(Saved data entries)
○ ○ ○ ○ ○
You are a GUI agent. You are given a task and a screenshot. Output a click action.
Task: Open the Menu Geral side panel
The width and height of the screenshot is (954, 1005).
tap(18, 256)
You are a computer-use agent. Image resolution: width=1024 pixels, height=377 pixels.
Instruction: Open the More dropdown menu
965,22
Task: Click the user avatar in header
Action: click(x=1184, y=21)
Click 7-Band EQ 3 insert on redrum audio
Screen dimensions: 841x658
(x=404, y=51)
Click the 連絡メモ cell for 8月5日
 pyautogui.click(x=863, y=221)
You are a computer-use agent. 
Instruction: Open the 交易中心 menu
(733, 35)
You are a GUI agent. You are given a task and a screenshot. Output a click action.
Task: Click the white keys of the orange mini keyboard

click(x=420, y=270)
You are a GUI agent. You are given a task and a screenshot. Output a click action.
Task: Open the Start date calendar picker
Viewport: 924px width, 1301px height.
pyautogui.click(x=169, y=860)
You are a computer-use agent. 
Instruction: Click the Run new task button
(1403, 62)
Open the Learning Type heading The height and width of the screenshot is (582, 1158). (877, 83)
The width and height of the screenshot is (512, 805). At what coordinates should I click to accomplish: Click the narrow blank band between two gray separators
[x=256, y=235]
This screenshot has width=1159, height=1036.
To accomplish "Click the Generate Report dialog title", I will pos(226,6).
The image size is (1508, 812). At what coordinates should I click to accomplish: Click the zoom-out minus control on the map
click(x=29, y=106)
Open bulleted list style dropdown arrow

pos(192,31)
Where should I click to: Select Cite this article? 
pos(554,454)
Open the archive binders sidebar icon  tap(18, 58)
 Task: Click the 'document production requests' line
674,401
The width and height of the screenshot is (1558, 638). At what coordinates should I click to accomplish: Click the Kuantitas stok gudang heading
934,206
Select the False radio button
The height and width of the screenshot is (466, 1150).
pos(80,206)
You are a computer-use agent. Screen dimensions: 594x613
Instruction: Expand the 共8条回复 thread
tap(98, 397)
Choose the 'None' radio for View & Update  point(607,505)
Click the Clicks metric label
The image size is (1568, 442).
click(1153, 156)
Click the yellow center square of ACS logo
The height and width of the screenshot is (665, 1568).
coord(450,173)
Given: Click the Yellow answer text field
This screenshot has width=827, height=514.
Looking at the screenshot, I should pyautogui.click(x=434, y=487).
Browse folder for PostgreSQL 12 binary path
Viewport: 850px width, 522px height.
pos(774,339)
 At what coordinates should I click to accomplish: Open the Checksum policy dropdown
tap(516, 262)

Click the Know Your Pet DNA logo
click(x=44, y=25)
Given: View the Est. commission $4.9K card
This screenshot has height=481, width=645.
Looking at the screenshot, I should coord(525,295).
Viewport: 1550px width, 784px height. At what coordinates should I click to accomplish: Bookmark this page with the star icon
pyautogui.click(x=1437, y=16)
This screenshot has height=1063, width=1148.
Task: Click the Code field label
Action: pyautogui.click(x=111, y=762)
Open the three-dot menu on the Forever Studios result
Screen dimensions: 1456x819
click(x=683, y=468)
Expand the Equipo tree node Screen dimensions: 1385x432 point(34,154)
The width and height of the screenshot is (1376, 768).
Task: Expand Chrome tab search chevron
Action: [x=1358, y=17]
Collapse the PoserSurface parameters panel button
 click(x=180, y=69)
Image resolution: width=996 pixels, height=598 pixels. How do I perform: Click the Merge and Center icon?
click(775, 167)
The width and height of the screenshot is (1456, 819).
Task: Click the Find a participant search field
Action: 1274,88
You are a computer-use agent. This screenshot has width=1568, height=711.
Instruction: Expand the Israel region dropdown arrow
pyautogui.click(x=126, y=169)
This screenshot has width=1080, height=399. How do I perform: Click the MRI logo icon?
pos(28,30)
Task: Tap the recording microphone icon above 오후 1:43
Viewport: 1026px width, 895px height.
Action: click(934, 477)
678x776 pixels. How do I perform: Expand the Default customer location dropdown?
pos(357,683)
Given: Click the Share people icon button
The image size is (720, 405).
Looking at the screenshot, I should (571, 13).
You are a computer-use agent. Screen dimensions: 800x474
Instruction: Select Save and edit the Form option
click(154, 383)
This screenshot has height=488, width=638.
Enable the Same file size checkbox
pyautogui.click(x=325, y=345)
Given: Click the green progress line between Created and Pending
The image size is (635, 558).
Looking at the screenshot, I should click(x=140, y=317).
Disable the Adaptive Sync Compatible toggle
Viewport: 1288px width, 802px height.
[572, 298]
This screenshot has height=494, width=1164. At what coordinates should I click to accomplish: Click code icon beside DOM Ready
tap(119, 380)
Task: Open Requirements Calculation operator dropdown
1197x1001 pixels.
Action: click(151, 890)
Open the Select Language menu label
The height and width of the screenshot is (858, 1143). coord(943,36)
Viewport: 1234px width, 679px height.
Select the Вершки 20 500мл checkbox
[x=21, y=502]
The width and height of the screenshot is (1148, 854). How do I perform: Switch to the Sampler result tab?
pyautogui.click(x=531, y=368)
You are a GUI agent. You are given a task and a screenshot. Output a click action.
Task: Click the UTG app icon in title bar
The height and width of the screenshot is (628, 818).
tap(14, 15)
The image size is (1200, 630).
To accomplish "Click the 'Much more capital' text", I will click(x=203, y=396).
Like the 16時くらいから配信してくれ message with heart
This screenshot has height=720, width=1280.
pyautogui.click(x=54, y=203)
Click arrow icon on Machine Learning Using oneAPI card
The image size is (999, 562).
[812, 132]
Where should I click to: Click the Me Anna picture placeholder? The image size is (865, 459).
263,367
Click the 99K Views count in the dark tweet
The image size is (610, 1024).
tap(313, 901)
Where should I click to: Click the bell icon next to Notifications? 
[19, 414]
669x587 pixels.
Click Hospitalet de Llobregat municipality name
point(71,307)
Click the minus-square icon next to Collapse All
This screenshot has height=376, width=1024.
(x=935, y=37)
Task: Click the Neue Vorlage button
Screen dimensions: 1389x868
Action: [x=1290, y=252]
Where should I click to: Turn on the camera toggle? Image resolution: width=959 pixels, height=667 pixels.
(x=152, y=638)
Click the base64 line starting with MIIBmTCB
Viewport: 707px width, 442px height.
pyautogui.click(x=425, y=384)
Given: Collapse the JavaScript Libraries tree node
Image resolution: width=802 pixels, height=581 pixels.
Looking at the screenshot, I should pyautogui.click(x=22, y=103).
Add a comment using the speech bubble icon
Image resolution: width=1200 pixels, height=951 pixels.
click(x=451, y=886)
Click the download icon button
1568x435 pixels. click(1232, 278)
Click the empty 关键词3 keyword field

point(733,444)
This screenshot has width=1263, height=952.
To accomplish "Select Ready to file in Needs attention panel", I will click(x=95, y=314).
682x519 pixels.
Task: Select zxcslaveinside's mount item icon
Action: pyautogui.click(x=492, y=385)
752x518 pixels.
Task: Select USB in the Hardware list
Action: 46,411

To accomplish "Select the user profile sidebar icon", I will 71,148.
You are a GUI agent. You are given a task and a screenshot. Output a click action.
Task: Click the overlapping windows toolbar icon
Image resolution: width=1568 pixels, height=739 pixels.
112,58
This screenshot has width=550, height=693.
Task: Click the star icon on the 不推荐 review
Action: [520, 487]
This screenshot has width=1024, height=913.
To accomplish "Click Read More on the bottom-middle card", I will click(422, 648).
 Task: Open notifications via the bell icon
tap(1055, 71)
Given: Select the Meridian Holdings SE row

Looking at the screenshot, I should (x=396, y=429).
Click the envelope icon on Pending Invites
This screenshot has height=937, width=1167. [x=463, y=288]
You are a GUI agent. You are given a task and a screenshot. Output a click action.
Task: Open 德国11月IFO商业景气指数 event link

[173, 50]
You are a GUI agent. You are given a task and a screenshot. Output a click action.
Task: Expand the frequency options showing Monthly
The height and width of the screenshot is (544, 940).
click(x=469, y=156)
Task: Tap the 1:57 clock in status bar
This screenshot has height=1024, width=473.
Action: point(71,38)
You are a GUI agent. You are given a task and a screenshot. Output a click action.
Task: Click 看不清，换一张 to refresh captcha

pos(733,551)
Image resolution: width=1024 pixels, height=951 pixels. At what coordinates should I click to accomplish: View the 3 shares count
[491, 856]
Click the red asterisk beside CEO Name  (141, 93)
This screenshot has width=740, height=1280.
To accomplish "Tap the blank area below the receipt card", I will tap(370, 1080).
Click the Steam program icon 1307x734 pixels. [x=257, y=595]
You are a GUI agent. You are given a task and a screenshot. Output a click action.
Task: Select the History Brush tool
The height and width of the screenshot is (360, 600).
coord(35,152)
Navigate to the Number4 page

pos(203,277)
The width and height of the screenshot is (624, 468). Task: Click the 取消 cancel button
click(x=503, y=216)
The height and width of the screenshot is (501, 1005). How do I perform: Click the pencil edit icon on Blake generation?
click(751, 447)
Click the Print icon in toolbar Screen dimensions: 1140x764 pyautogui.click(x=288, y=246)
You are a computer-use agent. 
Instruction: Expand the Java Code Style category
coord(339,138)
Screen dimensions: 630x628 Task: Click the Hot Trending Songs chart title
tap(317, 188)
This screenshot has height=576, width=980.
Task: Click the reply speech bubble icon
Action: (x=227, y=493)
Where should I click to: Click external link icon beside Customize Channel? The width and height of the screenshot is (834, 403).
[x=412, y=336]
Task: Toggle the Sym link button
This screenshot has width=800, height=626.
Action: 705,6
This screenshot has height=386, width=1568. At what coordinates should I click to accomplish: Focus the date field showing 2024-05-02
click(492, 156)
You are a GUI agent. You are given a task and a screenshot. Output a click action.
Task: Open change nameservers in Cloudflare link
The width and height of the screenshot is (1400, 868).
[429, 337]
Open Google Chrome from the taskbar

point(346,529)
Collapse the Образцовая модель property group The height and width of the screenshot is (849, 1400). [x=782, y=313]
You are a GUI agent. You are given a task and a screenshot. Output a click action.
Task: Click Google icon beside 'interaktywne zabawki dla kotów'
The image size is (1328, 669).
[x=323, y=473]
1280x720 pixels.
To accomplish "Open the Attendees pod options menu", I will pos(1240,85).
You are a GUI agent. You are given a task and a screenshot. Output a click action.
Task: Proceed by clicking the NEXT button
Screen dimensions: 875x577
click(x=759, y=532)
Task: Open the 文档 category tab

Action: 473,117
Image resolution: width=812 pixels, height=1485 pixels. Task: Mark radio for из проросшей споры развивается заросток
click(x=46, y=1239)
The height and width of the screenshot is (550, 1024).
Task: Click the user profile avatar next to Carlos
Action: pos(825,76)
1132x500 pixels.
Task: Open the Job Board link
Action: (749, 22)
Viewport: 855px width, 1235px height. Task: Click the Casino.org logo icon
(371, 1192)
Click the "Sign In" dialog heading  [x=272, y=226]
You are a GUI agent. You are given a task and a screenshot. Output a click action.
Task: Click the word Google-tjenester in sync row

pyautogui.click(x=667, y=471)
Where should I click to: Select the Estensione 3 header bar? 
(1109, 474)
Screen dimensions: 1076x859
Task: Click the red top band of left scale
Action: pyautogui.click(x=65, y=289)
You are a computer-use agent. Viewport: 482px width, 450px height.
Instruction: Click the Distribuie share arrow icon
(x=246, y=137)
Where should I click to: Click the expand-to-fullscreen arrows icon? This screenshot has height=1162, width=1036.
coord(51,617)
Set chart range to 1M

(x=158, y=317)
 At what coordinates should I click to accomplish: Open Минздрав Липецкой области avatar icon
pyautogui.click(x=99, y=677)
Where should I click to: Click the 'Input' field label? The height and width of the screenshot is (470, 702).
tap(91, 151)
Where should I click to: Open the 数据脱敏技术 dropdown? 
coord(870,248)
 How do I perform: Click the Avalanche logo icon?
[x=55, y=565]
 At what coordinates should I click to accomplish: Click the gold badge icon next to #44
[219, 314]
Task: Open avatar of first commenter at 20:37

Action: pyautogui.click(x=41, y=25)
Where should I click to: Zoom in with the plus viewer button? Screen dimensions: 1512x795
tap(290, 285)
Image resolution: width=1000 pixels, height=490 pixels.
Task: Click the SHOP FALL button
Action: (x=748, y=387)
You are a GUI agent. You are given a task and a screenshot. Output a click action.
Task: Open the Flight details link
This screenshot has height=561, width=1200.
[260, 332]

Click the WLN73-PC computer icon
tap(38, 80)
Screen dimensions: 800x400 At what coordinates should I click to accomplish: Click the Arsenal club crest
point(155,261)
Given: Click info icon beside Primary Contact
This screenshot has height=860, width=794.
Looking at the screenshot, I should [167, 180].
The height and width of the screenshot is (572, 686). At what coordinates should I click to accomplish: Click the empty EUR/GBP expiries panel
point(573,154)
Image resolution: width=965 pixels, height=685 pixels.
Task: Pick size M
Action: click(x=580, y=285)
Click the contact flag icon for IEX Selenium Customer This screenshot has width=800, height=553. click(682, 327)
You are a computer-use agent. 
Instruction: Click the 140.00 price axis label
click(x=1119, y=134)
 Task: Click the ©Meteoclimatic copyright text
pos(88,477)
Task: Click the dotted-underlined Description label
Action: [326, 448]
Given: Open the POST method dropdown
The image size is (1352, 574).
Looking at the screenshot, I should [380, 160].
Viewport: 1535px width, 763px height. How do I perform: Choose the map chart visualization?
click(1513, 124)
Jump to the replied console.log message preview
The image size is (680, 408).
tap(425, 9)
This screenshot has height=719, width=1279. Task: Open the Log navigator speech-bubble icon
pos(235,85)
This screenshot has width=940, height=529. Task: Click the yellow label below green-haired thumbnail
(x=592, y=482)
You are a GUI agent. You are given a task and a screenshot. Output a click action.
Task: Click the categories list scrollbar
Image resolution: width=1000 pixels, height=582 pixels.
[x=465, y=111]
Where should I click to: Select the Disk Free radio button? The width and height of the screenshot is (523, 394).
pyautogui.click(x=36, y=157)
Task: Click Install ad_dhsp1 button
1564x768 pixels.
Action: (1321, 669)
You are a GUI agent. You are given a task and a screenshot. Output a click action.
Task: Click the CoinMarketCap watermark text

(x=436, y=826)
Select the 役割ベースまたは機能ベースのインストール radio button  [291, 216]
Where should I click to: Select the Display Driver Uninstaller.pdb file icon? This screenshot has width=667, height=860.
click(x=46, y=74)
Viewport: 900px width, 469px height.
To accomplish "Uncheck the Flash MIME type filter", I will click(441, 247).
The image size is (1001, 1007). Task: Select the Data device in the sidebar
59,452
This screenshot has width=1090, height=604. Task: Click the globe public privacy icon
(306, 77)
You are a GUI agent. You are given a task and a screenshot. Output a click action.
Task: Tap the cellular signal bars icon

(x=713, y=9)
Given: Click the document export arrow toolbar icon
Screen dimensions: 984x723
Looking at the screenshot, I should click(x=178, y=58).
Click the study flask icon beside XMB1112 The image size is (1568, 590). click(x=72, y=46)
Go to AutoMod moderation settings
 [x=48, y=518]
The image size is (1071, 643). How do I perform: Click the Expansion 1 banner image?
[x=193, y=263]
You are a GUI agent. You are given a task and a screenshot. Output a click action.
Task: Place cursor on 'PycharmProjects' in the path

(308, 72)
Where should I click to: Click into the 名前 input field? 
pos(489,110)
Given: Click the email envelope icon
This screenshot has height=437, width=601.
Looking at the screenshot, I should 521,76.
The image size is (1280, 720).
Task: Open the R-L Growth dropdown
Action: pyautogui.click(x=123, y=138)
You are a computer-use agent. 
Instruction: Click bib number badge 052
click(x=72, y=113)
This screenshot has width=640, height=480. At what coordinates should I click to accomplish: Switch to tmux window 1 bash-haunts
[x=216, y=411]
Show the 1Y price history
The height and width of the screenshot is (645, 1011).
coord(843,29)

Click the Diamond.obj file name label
○ ○ ○ ○ ○
WHAT THE EXERCISE ASKS:
In the records above, find each line that holds the word "dialog"; copy all such lines.

TASK SOLUTION:
To accomplish "Click the Generate Report dialog title", I will pos(226,6).
Click the "Sign In" dialog heading  [x=272, y=226]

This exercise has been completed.